What is the total number of girls that participated in the survey? (Answer: 23)
What is the total number of boys that like horror? (Answer: 8)
How many people in the sample are girls and like anime? (Answer: 11)
How many like horror?(Answer: 20)

Till here things are pretty simple, right? Now with a small change, we will convert this data into a probability distribution table.

	Boys	Girls	Total
Anime	0.38	0.22	0.6
Horror	0.16	0.24	0.4
Total	0.54	0.46	1

Probability distribution of the survey

We have just represented every data as a fraction of 1 by dividing everything by 50(Total number of people), this makes our data a probability distribution. Now if we pick a person from the sample at random and ask what will be the probability of the person being a boy and liking horror? The answer will be 0.16 which is the joint probability of the event of a person being a boy and a person liking the horror genre. In other words P(Boy And Horror) = P(Boy ∩ Horror ) = 0.16

Joint probability distribution represents the probability distribution of two or more random variables and explores their relationship. It can be visualized in Python using libraries like NumPy, Pandas, and Seaborn to analyze and plot the data.

Let’s apply the concepts we’ve learned to a real-world example and implement joint probability distribution using Python.

Implementing Joint Probability Distribution in Python

Let’s implement and visualize joint probability distribution using python.

Let’s start with 2 random variables A and B.
These variables are normally distributed

We will start by importing the required modules

import numpy as np
import seaborn as sns
import pandas as pd

Now we will define our normal variables A and B by using the normal() function of the random module of numpy. np.random.normal(size=100) will generate an array of 100 random numbers drawn from a standard normal distribution with a mean of 0. The size parameter specifies the size of the array to generate.

A = np.random.normal(size=100)
B = np.random.normal(size=100)

The normal distribution data produced is used to build a pandas DataFrame with two columns, “A” and “B,” and to populate them. There will be two columns and 100 rows in the final data frame.

df = pd.DataFrame({'A' : A , 'B':B})

Using the jointplot() function from seaborn, a joint plot is produced in the next line of code.. The x and y parameters specify the columns in the DataFrame to use for the x and y axes, respectively. In this case, ‘A’ is used for the x-axis and ‘B’ for the y-axis. The data parameter specifies the DataFrame to use as the data source for the plot.

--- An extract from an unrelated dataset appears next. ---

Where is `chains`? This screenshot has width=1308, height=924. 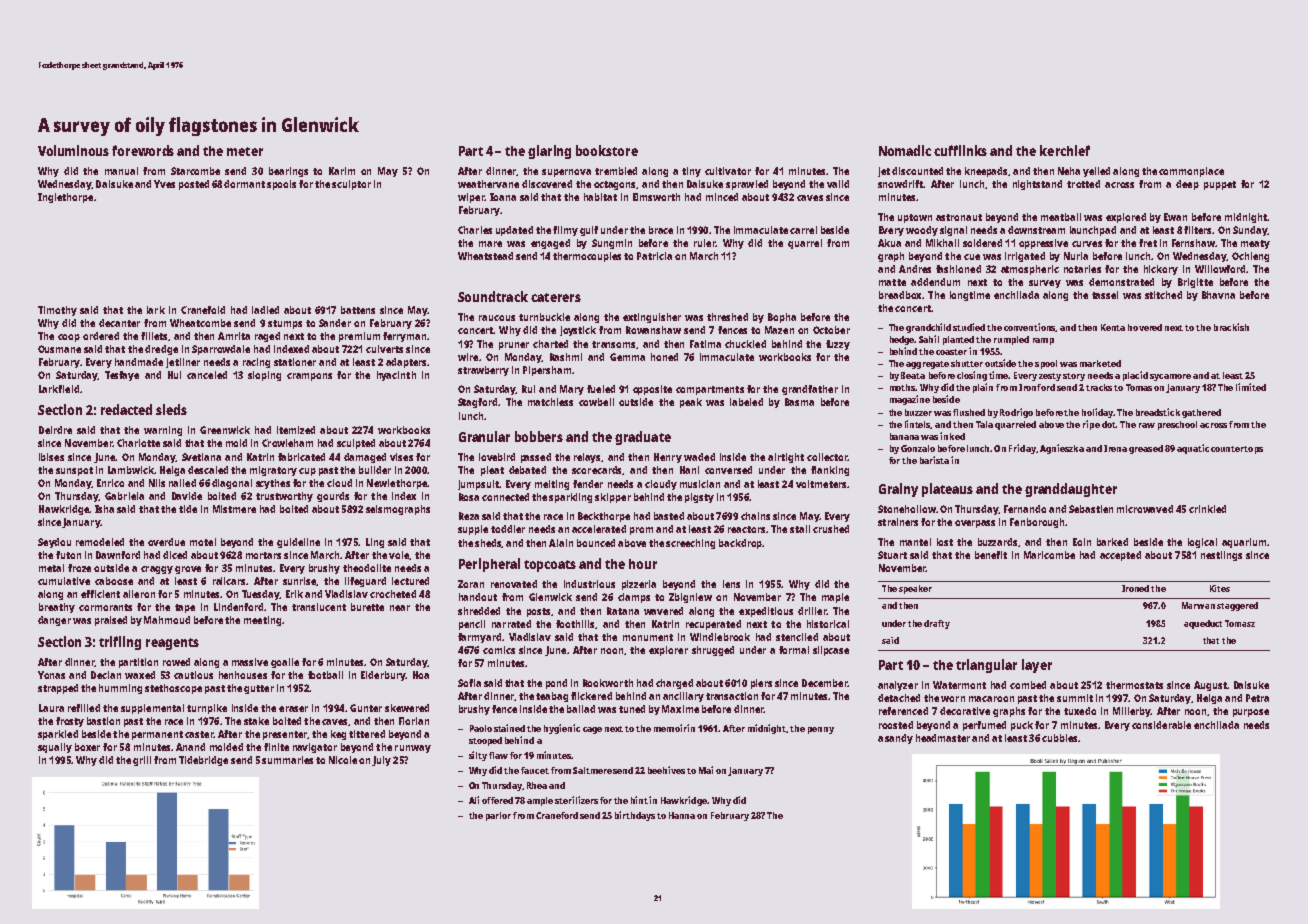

sns.jointplot(x='A', y='B' ,data=df )

Output:

Screenshot 2023 03 26 201900 — The joint probability distribution for normal random variables A and B

Summary

In this tutorial, we explored joint probability and joint probability distribution in mathematics and demonstrated their implementation in Python using libraries like NumPy, Pandas, and Seaborn. Understanding these concepts is crucial for anyone interested in pursuing a career in machine learning and AI. As you explore further into probability and data science, consider how joint probability distributions can be used to reveal deeper insights into relationships between variables in various datasets.